----- Text

Symmetry Destroyed: The Failure of Parity

Copyright © 1984 Krishna Myneni

December 10, 1984


  1. Introduction
  2. Lee and Yang
  3. The Theta-Tau Puzzle
  4. The Beginnings of Doubt
  5. The Proposed Experiment
  6. Madame Wu
  7. Success and Reaction
  8. Conclusion
  9. References


In 1947 Cecil F. Powell photographed cloud chamber tracks of charged particles from space descending upon the Andes mountains. In those photographs Powell identified the pi meson --- the particle postulated twelve years earlier by the physicist Hideki Yukawa, as the intermediary for the nuclear force. Two years later Powell would discover new particles with his cloud chamber, and the pi meson would play a crucial role in the postulation of a new force, the weak interaction. Both of these discoveries were to lead physicists of the mid-twentieth century to a contradiction. Its resolution involved the overthrow of cherished conservation law, and, as relativity challenged common sense earlier, once again physicists would be shocked by the fallibility of their intuitions.

Symmetries have long played a crucial role in physics. The conservation laws of the past had more fundamental roots within the symmetry of the universe. Such laws as conservation of linear and angular momentum arise from an even more fundamental requirement: physical laws are invariant under translation and rotation[1]. The law of conservation of parity arose from the symmetry between the left and right hands.

----------
----- Excerpted data

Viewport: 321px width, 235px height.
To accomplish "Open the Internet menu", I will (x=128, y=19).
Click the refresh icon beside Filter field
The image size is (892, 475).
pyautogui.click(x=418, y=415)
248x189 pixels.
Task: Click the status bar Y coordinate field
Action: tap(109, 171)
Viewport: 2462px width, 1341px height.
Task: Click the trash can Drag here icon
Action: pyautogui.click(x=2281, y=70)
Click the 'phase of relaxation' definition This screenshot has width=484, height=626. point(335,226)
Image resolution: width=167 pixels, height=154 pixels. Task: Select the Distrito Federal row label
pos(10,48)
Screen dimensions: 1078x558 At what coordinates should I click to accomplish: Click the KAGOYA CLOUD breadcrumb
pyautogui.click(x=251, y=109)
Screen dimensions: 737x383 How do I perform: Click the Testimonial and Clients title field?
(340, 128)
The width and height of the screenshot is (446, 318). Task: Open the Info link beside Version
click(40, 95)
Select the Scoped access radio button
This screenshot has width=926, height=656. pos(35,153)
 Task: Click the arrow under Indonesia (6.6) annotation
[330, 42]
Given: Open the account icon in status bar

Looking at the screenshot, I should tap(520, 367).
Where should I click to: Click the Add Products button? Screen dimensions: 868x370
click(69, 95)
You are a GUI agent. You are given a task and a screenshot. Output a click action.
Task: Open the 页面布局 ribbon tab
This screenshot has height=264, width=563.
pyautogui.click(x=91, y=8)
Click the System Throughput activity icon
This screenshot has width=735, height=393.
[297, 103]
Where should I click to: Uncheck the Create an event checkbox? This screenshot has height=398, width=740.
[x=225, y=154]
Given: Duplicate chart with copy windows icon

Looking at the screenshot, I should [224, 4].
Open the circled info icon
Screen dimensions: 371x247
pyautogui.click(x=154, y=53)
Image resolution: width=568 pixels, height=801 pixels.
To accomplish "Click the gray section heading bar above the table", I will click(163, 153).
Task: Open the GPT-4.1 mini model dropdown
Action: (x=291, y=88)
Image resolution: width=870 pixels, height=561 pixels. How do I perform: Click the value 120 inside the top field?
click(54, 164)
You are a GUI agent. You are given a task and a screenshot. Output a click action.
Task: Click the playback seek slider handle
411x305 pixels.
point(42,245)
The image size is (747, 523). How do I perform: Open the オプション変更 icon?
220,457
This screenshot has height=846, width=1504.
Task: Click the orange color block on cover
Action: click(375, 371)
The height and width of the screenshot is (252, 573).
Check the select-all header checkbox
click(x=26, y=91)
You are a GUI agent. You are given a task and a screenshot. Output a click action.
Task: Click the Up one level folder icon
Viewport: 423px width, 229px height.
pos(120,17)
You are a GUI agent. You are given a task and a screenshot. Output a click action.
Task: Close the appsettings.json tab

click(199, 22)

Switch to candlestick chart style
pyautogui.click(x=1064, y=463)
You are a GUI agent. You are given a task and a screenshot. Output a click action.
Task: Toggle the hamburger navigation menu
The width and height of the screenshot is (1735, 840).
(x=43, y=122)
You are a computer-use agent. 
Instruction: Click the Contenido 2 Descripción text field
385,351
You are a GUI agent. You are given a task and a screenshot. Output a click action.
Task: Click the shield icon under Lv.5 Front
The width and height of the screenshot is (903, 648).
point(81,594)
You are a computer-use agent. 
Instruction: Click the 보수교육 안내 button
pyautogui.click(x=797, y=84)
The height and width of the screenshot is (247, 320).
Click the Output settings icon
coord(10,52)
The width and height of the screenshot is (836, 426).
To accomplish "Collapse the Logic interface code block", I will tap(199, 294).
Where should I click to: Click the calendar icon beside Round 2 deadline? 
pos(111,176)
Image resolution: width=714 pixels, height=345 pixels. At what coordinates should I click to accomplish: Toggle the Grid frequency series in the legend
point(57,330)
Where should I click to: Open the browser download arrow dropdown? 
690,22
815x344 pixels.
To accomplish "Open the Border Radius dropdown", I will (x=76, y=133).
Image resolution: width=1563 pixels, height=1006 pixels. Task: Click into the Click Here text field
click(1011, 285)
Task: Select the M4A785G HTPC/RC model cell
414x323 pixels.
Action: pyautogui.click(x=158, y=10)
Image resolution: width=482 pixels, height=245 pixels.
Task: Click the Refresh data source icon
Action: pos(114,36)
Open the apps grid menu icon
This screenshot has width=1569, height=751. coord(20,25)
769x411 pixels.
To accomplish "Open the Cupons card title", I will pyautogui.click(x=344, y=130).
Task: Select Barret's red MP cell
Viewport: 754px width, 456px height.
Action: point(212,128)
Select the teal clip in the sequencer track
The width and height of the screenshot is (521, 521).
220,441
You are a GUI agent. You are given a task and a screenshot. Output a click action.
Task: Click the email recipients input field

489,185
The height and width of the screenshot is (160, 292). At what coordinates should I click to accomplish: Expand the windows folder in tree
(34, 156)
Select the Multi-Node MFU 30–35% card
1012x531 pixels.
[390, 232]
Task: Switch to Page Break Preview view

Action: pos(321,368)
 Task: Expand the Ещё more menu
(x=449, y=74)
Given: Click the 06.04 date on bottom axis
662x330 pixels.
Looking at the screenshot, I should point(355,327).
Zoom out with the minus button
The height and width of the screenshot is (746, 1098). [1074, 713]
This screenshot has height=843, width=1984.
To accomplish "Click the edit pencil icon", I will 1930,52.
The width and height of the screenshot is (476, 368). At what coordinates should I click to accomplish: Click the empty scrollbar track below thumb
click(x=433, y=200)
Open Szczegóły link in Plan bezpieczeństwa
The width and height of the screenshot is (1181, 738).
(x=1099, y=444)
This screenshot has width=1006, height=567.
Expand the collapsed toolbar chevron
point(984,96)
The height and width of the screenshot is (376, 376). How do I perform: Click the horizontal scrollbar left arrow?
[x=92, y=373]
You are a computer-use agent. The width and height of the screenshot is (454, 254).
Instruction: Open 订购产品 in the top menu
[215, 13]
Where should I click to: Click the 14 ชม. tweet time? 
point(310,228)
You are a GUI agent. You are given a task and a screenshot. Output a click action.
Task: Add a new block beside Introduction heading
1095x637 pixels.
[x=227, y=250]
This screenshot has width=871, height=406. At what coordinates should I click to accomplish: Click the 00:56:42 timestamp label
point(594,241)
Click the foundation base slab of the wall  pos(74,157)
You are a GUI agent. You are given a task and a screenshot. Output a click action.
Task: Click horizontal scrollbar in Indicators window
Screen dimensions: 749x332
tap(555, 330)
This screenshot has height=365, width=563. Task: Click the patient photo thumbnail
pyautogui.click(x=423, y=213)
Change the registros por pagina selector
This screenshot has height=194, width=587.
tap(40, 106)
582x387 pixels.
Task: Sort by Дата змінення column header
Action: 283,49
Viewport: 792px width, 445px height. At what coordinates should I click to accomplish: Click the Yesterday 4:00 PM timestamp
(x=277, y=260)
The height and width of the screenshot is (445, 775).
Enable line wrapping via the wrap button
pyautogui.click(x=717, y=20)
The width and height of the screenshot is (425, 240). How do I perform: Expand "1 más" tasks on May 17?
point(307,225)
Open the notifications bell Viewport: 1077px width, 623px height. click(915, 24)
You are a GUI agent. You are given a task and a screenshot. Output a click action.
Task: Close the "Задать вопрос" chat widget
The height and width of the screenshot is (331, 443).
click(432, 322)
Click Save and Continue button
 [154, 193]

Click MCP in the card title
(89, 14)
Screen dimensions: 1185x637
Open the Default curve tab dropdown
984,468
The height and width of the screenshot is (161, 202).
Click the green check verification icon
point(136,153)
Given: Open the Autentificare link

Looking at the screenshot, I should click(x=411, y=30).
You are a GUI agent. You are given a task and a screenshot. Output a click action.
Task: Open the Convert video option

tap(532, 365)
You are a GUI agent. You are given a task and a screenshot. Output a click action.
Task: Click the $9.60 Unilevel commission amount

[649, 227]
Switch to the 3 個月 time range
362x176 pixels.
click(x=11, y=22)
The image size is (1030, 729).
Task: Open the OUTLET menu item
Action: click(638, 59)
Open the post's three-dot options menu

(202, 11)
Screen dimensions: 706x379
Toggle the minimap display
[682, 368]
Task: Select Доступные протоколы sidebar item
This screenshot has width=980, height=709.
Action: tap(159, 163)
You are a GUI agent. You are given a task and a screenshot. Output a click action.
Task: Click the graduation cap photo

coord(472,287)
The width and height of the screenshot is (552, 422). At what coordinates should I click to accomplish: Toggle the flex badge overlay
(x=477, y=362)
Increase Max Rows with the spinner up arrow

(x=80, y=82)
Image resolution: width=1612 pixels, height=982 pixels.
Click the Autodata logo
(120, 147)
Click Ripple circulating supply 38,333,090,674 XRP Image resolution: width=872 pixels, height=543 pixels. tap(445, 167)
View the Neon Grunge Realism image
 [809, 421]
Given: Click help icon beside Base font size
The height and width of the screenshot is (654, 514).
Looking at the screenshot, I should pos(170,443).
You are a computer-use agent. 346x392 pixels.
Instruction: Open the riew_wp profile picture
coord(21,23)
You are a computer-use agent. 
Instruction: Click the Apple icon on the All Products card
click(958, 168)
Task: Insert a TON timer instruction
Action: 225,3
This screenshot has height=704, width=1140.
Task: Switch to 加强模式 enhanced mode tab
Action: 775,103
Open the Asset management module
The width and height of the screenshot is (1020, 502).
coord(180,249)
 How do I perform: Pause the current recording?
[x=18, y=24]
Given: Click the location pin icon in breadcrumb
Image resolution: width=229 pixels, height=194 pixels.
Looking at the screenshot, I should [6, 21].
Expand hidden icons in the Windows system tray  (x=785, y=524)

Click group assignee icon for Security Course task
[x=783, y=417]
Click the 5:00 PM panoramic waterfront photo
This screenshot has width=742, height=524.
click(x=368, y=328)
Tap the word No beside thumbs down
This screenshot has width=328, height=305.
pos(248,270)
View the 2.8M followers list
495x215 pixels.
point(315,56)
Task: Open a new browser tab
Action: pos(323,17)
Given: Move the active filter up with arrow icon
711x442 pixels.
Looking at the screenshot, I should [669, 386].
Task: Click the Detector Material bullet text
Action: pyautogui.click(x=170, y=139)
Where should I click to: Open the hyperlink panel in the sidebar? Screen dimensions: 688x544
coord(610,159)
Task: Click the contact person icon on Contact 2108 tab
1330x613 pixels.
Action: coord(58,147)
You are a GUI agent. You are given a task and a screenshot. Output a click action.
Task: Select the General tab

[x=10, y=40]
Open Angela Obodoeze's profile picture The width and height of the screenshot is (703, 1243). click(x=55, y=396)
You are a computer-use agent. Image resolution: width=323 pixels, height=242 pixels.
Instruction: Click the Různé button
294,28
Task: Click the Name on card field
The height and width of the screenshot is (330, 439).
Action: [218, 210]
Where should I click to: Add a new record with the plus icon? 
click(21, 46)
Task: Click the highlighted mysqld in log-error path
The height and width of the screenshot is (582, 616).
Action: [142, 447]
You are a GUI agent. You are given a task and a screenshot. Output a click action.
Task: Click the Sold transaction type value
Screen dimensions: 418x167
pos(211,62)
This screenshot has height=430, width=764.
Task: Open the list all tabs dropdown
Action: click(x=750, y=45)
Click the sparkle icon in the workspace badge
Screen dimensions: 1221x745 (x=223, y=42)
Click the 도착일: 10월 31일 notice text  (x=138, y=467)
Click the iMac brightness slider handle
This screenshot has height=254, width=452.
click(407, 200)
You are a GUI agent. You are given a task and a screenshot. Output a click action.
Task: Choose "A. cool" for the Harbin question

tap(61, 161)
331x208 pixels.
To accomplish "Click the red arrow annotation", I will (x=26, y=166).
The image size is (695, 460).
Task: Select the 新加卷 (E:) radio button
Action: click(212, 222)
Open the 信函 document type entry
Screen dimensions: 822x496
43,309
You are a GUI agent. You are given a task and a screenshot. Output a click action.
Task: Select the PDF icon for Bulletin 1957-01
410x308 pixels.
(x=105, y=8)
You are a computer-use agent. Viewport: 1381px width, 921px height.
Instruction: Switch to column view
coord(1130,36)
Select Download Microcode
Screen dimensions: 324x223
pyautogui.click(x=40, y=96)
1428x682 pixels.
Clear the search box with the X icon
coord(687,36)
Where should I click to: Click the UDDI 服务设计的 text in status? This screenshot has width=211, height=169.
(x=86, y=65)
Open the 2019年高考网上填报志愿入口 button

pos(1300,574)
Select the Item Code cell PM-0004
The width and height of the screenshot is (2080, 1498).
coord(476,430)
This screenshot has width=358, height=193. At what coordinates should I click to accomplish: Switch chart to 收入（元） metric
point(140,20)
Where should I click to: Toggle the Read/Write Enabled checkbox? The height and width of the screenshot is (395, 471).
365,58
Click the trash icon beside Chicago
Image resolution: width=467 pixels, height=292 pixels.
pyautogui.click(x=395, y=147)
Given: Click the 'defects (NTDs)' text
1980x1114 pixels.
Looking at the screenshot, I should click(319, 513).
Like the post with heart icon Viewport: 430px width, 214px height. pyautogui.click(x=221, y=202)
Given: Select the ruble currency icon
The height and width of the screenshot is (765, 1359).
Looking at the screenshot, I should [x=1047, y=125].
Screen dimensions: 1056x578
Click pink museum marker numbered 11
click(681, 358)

----------

Stated problem:
Decide whether each statement agrees with the text on parity, answering yes or no and quoting the words of the text that settle it. 1. Powell photographed cloud chamber tracks in 1947. 2. Yukawa postulated the pi meson as the intermediary for the weak interaction. 3. The law of conservation of parity arose from the symmetry between the left and right hands.

Solution for this problem:
1. Yes: "In 1947 Cecil F. Powell photographed cloud chamber tracks of charged particles from space descending upon the Andes mountains."
2. No: "the particle postulated twelve years earlier by the physicist Hideki Yukawa, as the intermediary for the nuclear force."
3. Yes: "The law of conservation of parity arose from the symmetry between the left and right hands."